── EXERCISE DATA
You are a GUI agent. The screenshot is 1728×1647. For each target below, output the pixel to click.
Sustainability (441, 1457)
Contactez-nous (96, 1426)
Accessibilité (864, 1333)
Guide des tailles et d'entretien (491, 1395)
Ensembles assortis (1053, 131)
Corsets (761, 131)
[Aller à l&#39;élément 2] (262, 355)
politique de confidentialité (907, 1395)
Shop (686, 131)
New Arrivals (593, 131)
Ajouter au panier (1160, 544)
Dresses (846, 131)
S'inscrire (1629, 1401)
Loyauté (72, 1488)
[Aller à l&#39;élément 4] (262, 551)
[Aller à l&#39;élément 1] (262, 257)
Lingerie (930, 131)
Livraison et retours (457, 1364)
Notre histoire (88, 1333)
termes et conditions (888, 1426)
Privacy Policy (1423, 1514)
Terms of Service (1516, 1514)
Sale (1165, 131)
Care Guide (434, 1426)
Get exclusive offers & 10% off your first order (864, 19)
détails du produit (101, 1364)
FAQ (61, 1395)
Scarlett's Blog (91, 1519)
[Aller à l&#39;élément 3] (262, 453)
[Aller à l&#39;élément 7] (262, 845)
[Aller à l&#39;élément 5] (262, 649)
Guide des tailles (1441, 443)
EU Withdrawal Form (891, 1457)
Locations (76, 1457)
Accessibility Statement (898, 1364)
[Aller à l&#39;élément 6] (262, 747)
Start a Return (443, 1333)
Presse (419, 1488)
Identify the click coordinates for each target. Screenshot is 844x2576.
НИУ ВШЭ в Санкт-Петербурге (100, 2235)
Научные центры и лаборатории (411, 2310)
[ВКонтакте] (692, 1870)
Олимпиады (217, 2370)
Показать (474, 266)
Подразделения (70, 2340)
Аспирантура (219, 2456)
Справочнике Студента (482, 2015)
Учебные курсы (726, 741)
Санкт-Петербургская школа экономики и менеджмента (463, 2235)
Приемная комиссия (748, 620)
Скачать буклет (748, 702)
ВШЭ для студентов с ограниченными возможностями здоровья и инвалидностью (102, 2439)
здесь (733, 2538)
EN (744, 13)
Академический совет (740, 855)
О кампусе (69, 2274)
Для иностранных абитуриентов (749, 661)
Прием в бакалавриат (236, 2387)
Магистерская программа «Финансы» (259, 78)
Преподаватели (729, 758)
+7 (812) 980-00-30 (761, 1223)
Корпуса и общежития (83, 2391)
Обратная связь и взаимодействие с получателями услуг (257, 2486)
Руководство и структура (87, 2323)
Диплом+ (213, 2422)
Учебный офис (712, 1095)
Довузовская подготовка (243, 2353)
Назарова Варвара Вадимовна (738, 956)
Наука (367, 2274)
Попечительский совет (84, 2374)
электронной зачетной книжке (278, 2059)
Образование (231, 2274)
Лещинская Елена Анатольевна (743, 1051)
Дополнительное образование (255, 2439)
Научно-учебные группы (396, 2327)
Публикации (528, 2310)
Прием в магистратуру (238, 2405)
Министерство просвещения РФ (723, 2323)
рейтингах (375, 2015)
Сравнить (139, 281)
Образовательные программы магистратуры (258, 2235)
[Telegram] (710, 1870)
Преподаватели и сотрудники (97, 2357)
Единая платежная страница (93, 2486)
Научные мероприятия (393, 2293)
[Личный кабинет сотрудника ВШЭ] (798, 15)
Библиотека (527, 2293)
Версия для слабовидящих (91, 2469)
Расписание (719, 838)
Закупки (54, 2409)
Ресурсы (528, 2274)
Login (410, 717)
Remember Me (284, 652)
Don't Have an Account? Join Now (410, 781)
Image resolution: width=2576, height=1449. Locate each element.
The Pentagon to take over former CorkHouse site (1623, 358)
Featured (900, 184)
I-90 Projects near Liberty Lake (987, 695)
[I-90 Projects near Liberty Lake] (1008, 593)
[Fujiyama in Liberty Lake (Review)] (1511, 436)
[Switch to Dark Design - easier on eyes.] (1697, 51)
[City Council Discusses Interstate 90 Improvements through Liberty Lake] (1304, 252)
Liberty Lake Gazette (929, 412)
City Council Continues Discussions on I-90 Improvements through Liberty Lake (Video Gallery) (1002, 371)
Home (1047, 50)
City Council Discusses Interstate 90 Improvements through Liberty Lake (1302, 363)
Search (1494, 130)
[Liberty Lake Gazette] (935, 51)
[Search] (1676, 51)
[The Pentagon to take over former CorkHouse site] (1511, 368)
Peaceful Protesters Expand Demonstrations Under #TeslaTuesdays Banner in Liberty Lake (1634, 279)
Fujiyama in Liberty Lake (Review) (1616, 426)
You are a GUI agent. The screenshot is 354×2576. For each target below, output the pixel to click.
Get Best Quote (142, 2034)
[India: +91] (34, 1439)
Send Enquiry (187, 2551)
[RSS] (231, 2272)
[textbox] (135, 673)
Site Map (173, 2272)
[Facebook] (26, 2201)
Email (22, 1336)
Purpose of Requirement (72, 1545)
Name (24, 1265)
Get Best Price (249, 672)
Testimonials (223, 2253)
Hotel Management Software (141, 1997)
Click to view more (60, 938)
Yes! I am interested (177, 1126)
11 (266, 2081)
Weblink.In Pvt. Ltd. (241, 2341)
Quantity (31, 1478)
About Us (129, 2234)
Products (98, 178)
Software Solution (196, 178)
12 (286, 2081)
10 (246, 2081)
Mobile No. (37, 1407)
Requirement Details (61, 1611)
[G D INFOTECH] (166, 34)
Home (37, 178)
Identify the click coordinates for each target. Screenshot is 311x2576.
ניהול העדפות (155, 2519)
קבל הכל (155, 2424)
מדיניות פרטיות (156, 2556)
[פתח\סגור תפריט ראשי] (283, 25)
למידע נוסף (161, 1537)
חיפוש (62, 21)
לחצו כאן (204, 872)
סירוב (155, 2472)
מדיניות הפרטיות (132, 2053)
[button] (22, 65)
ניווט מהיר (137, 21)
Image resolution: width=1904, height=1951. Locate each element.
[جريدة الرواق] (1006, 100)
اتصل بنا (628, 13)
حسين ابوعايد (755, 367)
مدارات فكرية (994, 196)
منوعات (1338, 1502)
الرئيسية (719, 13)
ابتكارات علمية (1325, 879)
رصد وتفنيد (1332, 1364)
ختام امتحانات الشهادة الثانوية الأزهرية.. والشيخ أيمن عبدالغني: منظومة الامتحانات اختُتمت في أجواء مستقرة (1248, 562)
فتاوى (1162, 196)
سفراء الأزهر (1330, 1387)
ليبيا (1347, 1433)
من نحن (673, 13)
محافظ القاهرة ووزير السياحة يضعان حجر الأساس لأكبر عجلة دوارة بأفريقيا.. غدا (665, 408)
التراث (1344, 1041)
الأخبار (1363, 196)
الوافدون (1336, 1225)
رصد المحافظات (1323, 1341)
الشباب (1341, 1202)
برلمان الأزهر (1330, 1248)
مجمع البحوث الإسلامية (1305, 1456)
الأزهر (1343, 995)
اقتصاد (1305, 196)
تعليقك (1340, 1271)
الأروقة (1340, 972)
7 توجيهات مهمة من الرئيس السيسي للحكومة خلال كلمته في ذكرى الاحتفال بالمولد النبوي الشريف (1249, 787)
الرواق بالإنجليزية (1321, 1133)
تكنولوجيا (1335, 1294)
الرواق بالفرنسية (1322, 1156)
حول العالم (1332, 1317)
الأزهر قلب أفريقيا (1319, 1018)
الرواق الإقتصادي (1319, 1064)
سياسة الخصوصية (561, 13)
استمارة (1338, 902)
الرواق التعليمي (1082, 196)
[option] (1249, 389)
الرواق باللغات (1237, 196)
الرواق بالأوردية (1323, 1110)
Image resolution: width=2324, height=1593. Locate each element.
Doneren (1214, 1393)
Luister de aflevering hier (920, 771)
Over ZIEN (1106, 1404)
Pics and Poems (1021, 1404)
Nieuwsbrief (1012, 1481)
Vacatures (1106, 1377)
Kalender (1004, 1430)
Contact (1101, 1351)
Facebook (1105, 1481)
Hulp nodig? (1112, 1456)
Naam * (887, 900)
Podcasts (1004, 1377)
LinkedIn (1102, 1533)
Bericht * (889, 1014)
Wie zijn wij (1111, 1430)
────
* **YOUR INSTRUCTIONS**:
Only one stretch of the records above is wanted: the lines between the one holding "Testimonials (223, 2253)" and the one holding "رصد وتفنيد (1332, 1364)", inclusive, reproduced exactly.

* **RESPONSE BELOW**:
Testimonials (223, 2253)
Hotel Management Software (141, 1997)
Click to view more (60, 938)
Yes! I am interested (177, 1126)
11 (266, 2081)
Weblink.In Pvt. Ltd. (241, 2341)
Quantity (31, 1478)
About Us (129, 2234)
Products (98, 178)
Software Solution (196, 178)
12 (286, 2081)
10 (246, 2081)
Mobile No. (37, 1407)
Requirement Details (61, 1611)
[G D INFOTECH] (166, 34)
Home (37, 178)
Identify the click coordinates for each target. Screenshot is 311x2576.
ניהול העדפות (155, 2519)
קבל הכל (155, 2424)
מדיניות פרטיות (156, 2556)
[פתח\סגור תפריט ראשי] (283, 25)
למידע נוסף (161, 1537)
חיפוש (62, 21)
לחצו כאן (204, 872)
סירוב (155, 2472)
מדיניות הפרטיות (132, 2053)
[button] (22, 65)
ניווט מהיר (137, 21)
Image resolution: width=1904, height=1951. Locate each element.
[جريدة الرواق] (1006, 100)
اتصل بنا (628, 13)
حسين ابوعايد (755, 367)
مدارات فكرية (994, 196)
منوعات (1338, 1502)
الرئيسية (719, 13)
ابتكارات علمية (1325, 879)
رصد وتفنيد (1332, 1364)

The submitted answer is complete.